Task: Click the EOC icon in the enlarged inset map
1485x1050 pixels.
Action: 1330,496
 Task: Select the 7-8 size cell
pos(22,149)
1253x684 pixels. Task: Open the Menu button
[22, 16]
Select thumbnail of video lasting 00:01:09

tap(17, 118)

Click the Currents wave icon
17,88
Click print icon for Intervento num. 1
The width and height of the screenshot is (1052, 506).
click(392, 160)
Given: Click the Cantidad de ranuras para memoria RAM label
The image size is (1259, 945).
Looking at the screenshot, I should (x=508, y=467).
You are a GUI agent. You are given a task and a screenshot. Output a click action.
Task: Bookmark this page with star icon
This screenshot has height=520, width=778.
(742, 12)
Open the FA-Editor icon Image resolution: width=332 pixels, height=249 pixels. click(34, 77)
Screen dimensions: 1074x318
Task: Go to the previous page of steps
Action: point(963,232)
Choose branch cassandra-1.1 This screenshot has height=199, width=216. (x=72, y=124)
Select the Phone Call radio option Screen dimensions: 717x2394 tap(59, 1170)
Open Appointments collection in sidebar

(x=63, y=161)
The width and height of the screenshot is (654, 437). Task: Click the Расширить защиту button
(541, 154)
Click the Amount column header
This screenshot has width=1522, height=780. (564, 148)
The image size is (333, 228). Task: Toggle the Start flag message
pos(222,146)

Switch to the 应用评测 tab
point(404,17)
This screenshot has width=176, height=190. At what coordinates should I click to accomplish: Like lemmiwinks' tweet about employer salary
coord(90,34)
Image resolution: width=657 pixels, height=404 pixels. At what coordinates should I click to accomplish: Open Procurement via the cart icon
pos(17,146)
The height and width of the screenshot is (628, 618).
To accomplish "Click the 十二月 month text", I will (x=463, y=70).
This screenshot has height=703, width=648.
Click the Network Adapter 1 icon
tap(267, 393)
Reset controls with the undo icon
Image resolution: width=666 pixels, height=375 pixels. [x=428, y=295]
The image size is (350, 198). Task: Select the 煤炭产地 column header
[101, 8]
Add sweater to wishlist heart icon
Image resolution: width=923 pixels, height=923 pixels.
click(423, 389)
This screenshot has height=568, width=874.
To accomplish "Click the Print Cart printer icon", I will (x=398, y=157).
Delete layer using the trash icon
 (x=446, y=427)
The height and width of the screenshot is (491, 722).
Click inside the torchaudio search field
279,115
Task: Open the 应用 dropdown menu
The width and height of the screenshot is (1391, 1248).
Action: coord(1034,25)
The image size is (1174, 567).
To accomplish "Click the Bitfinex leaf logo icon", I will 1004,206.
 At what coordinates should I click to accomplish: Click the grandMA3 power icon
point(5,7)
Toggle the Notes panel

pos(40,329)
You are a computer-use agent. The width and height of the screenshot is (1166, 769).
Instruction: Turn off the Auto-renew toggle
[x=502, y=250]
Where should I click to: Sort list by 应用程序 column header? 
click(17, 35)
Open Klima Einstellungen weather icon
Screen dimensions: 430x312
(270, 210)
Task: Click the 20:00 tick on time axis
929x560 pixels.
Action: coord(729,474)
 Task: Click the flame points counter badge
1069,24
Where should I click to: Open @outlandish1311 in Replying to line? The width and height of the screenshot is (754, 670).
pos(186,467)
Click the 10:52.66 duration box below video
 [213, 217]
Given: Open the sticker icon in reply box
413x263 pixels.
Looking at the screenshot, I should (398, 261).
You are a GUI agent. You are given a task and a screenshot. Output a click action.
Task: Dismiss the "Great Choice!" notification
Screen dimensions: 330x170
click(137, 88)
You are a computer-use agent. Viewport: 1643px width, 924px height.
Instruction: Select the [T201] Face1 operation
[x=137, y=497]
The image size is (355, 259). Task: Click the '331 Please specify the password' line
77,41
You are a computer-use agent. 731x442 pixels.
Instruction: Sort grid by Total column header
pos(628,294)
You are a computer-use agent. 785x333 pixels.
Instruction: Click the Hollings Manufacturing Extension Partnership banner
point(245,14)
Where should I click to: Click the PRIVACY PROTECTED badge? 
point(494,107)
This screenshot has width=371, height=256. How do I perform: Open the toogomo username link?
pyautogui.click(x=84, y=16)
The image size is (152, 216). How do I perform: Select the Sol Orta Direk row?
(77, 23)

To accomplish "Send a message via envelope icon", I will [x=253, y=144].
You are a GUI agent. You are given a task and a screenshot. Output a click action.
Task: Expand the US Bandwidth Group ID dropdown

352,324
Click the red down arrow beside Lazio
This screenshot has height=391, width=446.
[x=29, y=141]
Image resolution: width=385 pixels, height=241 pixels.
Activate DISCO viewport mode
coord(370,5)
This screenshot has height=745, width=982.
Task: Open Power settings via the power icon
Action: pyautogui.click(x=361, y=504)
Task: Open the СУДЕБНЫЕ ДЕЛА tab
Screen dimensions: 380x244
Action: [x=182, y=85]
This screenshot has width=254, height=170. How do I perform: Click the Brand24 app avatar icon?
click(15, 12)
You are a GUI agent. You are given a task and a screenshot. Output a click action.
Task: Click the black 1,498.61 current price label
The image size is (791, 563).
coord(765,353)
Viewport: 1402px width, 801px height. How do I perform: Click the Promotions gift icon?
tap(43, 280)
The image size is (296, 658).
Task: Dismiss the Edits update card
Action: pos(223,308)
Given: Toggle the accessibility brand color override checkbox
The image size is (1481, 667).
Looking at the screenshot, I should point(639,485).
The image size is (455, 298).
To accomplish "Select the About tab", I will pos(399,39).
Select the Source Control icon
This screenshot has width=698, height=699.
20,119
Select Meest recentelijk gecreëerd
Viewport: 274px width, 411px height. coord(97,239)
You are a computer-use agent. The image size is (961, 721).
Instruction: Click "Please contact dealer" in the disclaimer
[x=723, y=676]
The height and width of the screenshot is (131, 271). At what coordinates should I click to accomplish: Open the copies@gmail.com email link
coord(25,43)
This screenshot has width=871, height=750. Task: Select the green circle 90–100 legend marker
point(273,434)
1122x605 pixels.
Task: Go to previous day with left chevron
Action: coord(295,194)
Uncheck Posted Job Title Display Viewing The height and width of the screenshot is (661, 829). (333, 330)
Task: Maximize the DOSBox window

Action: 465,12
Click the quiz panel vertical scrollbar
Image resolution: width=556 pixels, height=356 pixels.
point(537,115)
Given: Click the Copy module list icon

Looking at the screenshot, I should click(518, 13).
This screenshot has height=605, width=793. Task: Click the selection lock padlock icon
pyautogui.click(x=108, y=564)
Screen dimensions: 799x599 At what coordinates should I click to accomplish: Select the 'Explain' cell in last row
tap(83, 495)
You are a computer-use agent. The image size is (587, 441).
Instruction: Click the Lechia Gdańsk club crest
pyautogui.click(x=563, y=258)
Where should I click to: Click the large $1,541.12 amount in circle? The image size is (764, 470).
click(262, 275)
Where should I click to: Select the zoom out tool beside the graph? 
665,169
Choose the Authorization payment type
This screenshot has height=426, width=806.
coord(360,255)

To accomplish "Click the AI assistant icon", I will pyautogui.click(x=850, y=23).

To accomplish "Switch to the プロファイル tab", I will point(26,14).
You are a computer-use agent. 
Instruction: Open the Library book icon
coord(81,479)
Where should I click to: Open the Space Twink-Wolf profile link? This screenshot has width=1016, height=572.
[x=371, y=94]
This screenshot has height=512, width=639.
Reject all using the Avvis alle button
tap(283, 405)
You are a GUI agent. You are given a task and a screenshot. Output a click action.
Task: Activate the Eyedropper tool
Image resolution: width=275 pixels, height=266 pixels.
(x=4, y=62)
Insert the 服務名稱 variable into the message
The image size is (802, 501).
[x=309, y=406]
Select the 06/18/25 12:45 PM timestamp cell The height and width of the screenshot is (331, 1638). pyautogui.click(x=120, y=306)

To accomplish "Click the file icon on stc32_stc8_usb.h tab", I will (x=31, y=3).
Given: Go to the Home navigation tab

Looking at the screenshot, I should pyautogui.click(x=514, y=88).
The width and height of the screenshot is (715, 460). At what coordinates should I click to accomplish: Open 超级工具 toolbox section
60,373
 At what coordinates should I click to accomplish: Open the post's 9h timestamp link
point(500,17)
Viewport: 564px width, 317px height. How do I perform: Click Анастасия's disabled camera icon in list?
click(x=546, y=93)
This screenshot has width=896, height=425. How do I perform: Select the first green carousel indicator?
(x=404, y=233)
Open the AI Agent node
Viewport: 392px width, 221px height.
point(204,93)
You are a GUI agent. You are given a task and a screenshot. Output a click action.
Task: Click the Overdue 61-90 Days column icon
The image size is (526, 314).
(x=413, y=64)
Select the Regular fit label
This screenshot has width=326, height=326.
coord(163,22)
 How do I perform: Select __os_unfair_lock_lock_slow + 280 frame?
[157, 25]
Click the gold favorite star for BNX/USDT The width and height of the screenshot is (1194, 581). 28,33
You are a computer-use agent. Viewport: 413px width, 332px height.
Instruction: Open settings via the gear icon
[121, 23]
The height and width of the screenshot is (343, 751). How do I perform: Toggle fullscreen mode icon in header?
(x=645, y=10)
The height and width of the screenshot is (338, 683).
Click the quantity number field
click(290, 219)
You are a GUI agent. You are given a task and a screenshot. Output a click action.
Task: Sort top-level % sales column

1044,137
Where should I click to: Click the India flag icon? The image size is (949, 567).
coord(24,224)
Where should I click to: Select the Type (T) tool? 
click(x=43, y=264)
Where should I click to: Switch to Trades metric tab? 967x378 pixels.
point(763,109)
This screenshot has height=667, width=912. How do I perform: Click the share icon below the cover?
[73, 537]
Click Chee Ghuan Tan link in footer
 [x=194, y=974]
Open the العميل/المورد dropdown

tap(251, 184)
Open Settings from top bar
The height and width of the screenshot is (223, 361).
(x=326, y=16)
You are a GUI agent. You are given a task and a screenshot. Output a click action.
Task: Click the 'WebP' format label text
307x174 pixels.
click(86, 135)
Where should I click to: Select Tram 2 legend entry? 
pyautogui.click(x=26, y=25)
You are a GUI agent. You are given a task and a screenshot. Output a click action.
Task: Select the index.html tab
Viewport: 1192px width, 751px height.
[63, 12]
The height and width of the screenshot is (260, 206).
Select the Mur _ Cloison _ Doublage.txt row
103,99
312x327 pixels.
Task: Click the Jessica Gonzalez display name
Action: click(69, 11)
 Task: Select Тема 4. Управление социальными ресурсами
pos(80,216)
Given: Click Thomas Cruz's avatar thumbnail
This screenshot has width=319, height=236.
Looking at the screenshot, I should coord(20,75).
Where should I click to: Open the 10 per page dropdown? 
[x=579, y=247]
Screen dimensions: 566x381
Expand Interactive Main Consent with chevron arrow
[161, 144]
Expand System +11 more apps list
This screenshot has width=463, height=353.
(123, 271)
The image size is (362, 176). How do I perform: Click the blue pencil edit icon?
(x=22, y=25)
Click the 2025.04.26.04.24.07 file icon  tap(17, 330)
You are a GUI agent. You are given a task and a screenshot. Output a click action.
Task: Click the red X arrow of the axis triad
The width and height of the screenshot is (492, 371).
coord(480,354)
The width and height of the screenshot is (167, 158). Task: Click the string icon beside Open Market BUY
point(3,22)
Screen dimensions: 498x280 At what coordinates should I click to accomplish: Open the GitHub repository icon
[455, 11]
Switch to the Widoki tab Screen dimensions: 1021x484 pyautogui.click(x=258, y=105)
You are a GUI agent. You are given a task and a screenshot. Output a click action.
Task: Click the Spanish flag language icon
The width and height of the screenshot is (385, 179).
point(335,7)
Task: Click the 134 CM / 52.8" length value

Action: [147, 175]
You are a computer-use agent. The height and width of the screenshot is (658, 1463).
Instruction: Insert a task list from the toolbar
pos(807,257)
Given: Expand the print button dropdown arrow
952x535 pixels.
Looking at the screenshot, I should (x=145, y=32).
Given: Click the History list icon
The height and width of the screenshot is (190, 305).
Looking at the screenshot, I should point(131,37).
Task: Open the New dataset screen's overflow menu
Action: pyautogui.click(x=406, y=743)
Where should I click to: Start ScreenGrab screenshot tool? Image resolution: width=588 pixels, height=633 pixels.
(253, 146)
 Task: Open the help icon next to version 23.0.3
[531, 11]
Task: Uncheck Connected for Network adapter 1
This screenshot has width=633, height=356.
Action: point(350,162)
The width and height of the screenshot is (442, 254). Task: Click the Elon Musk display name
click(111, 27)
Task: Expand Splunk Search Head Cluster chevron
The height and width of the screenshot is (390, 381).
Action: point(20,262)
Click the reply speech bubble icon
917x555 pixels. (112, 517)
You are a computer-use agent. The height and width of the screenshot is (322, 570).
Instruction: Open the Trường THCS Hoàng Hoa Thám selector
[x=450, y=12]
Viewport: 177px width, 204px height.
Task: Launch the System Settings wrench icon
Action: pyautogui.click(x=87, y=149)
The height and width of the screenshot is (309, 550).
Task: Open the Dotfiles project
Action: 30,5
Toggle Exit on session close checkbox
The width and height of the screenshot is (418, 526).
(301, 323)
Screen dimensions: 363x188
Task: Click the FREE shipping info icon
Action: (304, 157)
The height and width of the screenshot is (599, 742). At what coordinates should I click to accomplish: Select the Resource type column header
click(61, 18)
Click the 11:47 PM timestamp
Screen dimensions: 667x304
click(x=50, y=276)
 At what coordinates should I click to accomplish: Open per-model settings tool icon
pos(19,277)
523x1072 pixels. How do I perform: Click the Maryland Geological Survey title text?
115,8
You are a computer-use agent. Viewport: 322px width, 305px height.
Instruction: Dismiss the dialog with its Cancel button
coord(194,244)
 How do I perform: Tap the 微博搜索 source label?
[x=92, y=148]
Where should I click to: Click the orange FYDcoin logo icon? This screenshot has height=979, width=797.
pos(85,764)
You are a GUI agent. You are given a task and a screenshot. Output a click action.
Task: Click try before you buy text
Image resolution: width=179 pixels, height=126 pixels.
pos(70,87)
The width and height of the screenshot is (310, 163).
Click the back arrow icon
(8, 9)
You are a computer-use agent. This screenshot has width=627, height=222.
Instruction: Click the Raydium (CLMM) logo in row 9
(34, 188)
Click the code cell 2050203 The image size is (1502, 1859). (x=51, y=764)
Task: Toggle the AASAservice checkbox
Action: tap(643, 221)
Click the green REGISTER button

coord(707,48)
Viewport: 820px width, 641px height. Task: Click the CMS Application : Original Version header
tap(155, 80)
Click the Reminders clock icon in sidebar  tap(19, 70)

■ TASK TO COMPLETE
All lines above from the one with "Task: Click the flame points counter badge" to the one with "Image resolution: width=385", inclusive, should be copied exactly, and no other lines.

■ SOLUTION TO THIS EXERCISE
 Task: Click the flame points counter badge
1069,24
Where should I click to: Open @outlandish1311 in Replying to line? The width and height of the screenshot is (754, 670).
pos(186,467)
Click the 10:52.66 duration box below video
 [213, 217]
Given: Open the sticker icon in reply box
413x263 pixels.
Looking at the screenshot, I should (398, 261).
You are a GUI agent. You are given a task and a screenshot. Output a click action.
Task: Dismiss the "Great Choice!" notification
Screen dimensions: 330x170
click(137, 88)
You are a computer-use agent. Viewport: 1643px width, 924px height.
Instruction: Select the [T201] Face1 operation
[x=137, y=497]
The image size is (355, 259). Task: Click the '331 Please specify the password' line
77,41
You are a computer-use agent. 731x442 pixels.
Instruction: Sort grid by Total column header
pos(628,294)
You are a computer-use agent. 785x333 pixels.
Instruction: Click the Hollings Manufacturing Extension Partnership banner
point(245,14)
Where should I click to: Click the PRIVACY PROTECTED badge? 
point(494,107)
This screenshot has width=371, height=256. How do I perform: Open the toogomo username link?
pyautogui.click(x=84, y=16)
The image size is (152, 216). How do I perform: Select the Sol Orta Direk row?
(77, 23)

To accomplish "Send a message via envelope icon", I will [x=253, y=144].
You are a GUI agent. You are given a task and a screenshot. Output a click action.
Task: Expand the US Bandwidth Group ID dropdown

352,324
Click the red down arrow beside Lazio
This screenshot has height=391, width=446.
[x=29, y=141]
Image resolution: width=385 pixels, height=241 pixels.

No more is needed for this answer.